De imbróglio e perturbações a gente vive. Não há um dia parecido ao dia de ontem.

De tempos pra cá aprendi a contornar percalços. Pulo aqueles que encontro pelo caminho. Se não consigo atravesso a rua. Mudo de passeio. Mas são tantos que por vezes não consigo. E tenho de recorrer àquela que dorme ao meu lado.

A minha adorável esposa é mestra em descascar pepinos. Enfrenta-os com o estoicismo dos fortes e bravos que não se costuma exaltar.

Já eu, nesta altura da minha vida, quando encontro uma pedra no meu caminho, simplesmente finjo que ela não existe. Faço de conta que se trata de uma miragem que se desfaz quando fecho os olhos.

Matar um leão a cada dia tem sido corriqueiro em nossa rotina. E muitos não têm medo do tal leão. Dizem que ele é banguela. Faltam-lhe todos os dentes da arcada superior. Na parte de baixo apenas uma gengiva vermelhinha como tomate maduro.

Este leão não ruge. Apenas ronrona com um gatinho manso.

Conheço um amigo, de longa data, hoje ele conta com mais idade que o velho Matusalém, que costuma encontrar comigo quando volto da minha rocinha perdida onde a vista não alcança.

Seu Zé, que um dia esteve internado num hospital, por causa de um mal súbito, logo se recuperou e voltou a empunhar a enxada. O trabalho pesado sempre fez parte de sua vida sofrida.

E ele jura que nunca vai deixar de trabalhar, a não ser que a morte venha lhe buscar. Naquela hora fatídica Seu Zé diz que vai se amoitar por detrás da bananeira nos fundos do quintal. E de lá não sai nem com reza mansa.

Naquele sábado, era tarde, quase noite, quando passei por ele, seus olhinhos escuros quase se fechavam, parei um cadinho para saber noticias de seu estado de saúde.

“Seu Zé, tá tudo bem? O senhor esta tomando os remedinhos? E ainda sente aquela dor no peito? E como vai as moda? Tudo nos conformes? Como tem enfrentado as dificuldades nos dias de hoje? O preço do arroz subiu as alturas. O feijão anda na contramão de nossos ganhos. A aposentaria mal da para suprir as mínimas necessidades. E a chuva?
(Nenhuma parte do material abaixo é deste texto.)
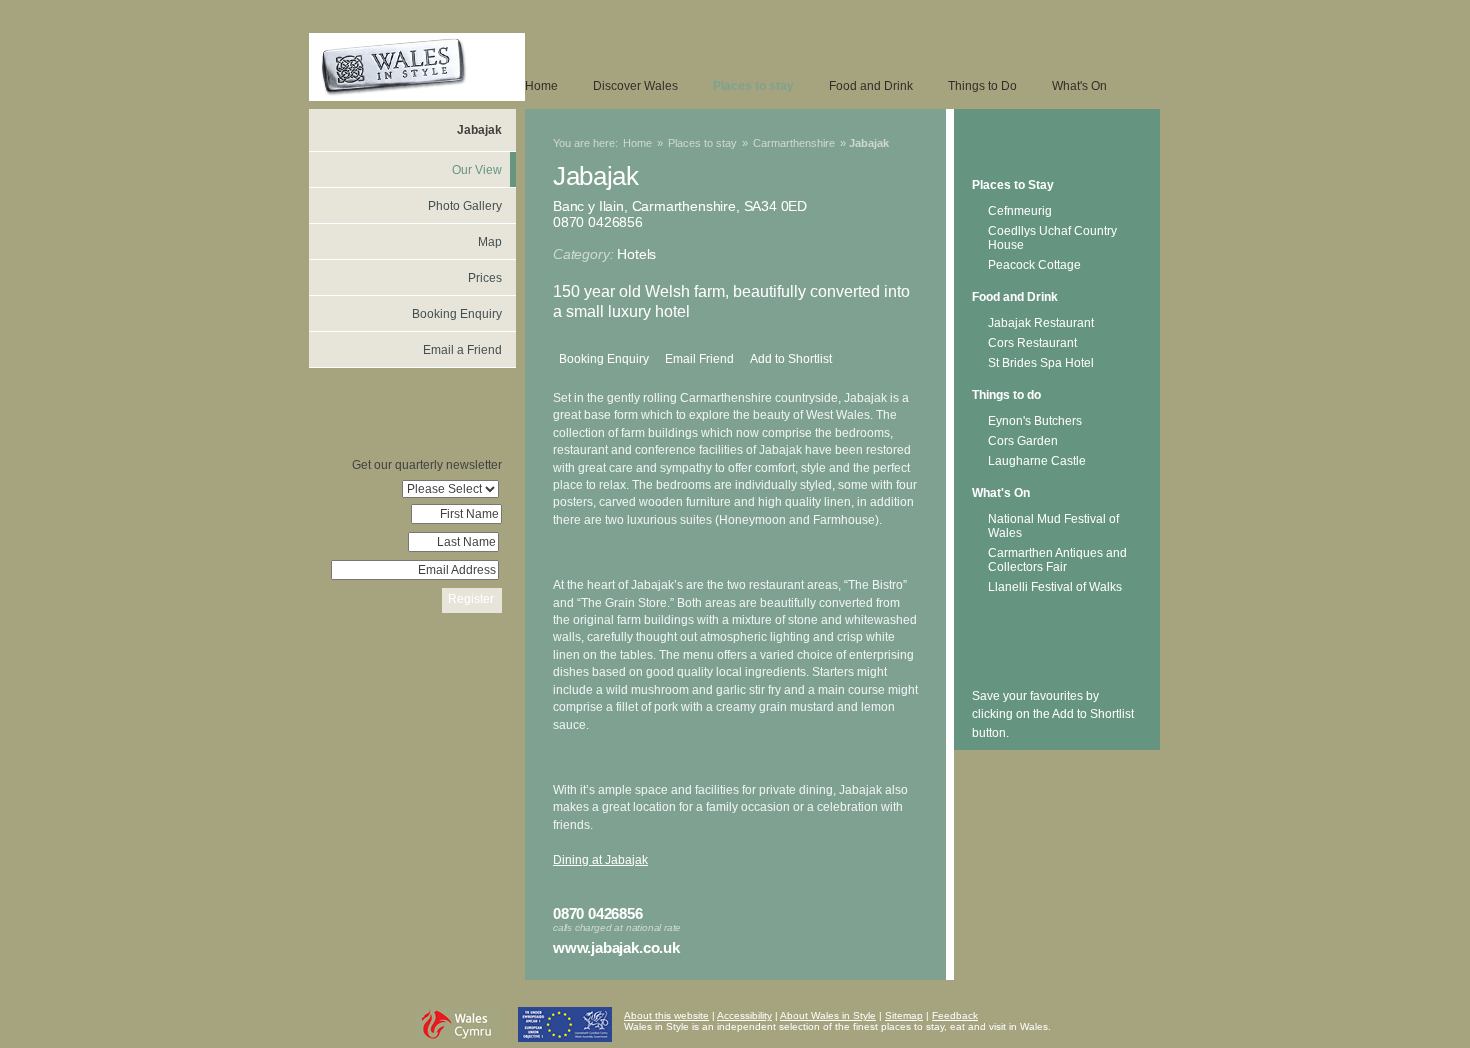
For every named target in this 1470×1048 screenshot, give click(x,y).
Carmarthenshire (794, 143)
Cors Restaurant (1032, 343)
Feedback (955, 1015)
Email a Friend (462, 350)
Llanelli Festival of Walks (1055, 587)
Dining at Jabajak (600, 860)
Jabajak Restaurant (1041, 323)
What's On (1079, 86)
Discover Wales (635, 86)
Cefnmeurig (1020, 211)
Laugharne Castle (1037, 461)
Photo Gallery (465, 206)
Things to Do (982, 86)
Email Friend (699, 359)
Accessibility (744, 1015)
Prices (485, 278)
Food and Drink (871, 86)
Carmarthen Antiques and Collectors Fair (1057, 560)
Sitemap (904, 1015)
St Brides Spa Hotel (1041, 363)
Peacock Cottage (1034, 265)
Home (541, 86)
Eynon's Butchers (1035, 421)
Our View (477, 170)
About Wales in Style (828, 1015)
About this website (666, 1015)
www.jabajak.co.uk (616, 947)
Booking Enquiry (604, 359)
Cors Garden (1023, 441)
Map (490, 242)
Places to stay (753, 86)
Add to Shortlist (791, 359)
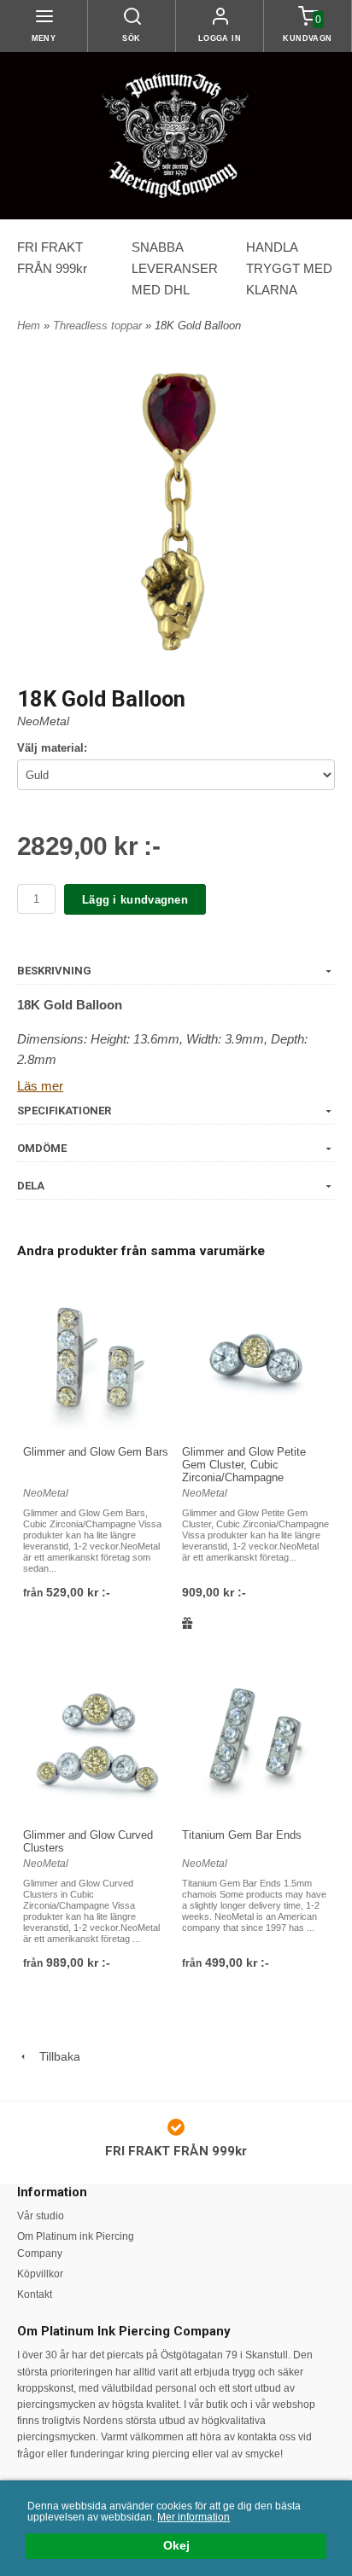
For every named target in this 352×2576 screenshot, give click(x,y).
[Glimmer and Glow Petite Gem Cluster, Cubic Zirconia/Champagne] (255, 1358)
Amigo Zé. Como tem chovido. A roça de milho ameaça mofar. As vacas atolam na lama. Tirar leite, com essa barreira, é tarefa ingrata. Ontem mesmo faltou energia. O leite azedou. E a renda cada vez mais pouca, não temos como nos sustentar. A cada dia a gente tem de matar um leão. Ontem mesmo o caboclo que arrenda as minhas terrar me disse que matou duas cobras com uma enxadada só”.

Seu Zé, coçando a cabeça, com um sorrisinho maroto a enfeitar-lhe as bochechas, terminou nossa prosa com isso: “quer saber? Eu já matei tantas que até perdi a conta. E aqui estou, com meus quase cem anos, disposto a matar tantas outras. A vida me ensinou que as intempéries são para serem vencidas. A cada obstáculo a gente pula. Evita, se puder. E se não puder enfrenta. Espero assim continuar a viver. Até um dia me chamarem para contornar as dificuldades lá no céu”.

Dali sai bendizendo a vida. Ah!, como gostaria de ser como Seu Zé.